# Goal of the exercise
For the material below, output exactly the span from the line with "Viewport: 415px width, 500px" to the line with "Task: Open a new browser tab", including both, and nothing besides.

# Stored data
:::::

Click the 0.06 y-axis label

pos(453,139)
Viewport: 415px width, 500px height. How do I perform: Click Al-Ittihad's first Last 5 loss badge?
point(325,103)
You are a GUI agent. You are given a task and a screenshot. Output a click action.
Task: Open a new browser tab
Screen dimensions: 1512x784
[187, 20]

:::::

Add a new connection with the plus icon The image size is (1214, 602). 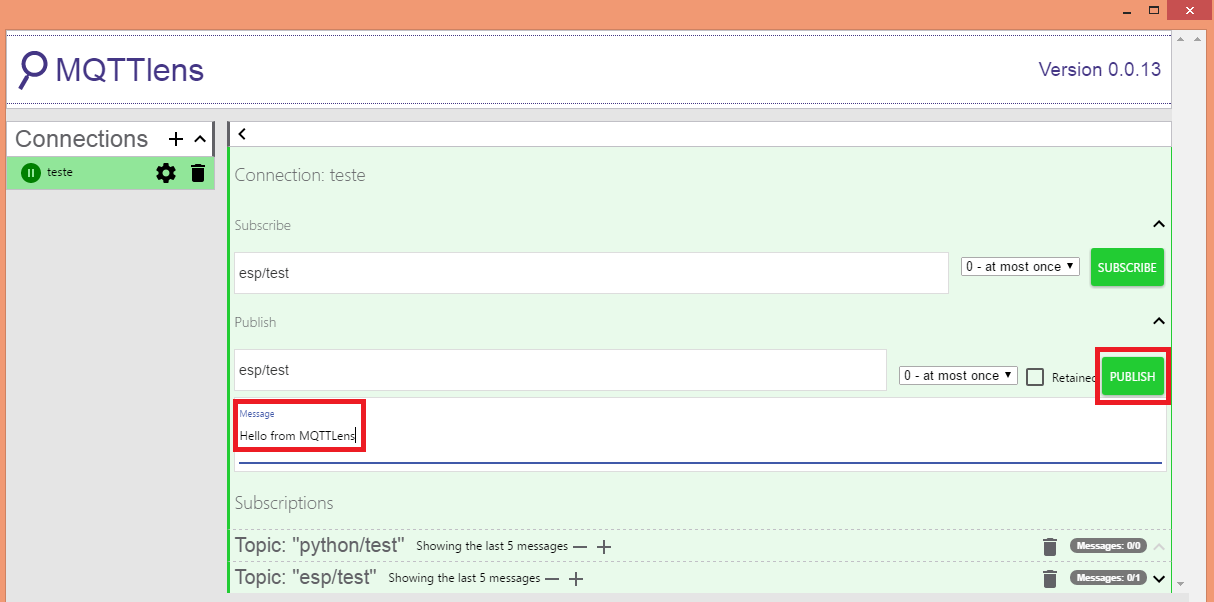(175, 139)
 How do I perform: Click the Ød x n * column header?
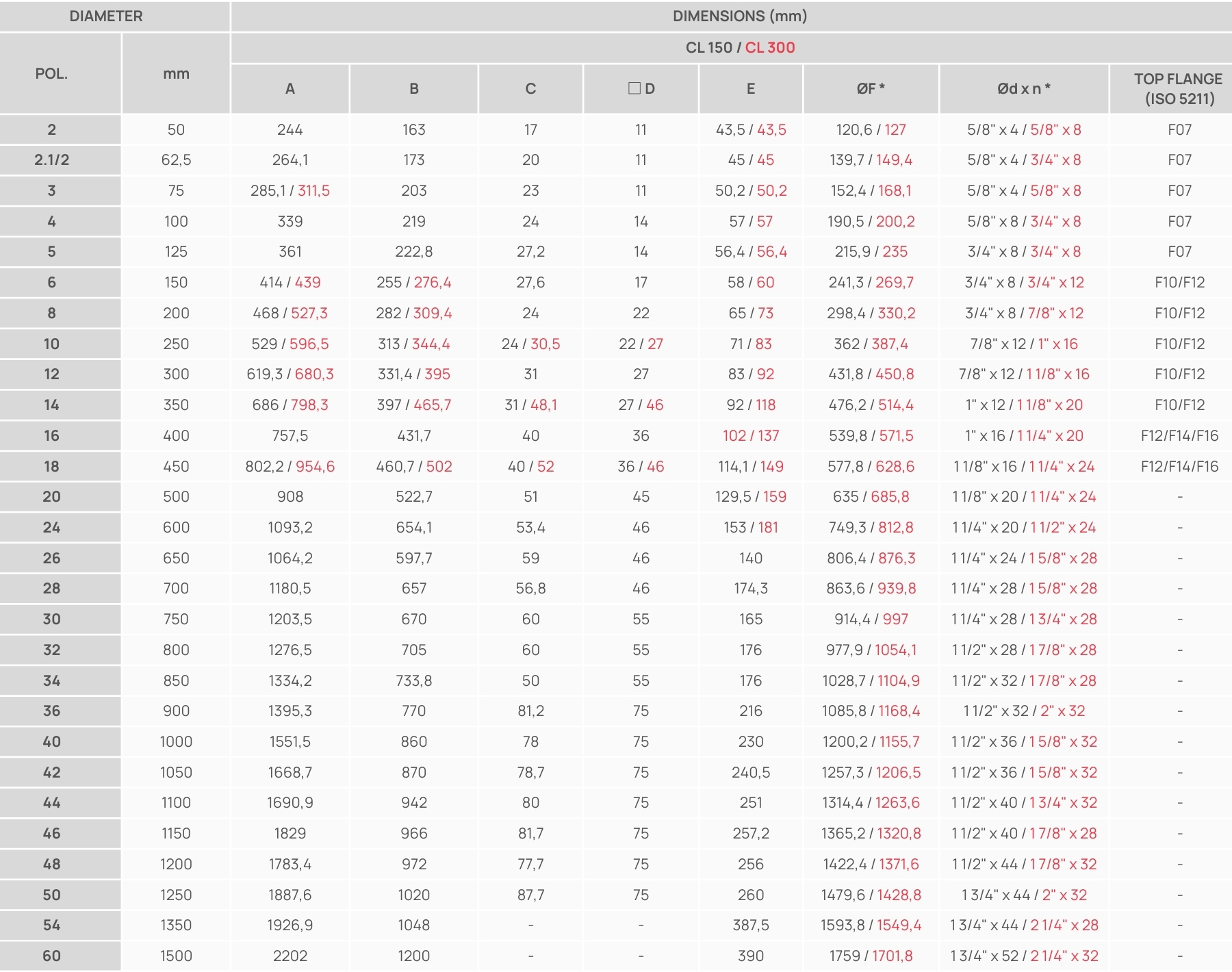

:::::

# Your response
Viewport: 415px width, 500px height. How do I perform: Click Al-Ittihad's first Last 5 loss badge?
point(325,103)
You are a GUI agent. You are given a task and a screenshot. Output a click action.
Task: Open a new browser tab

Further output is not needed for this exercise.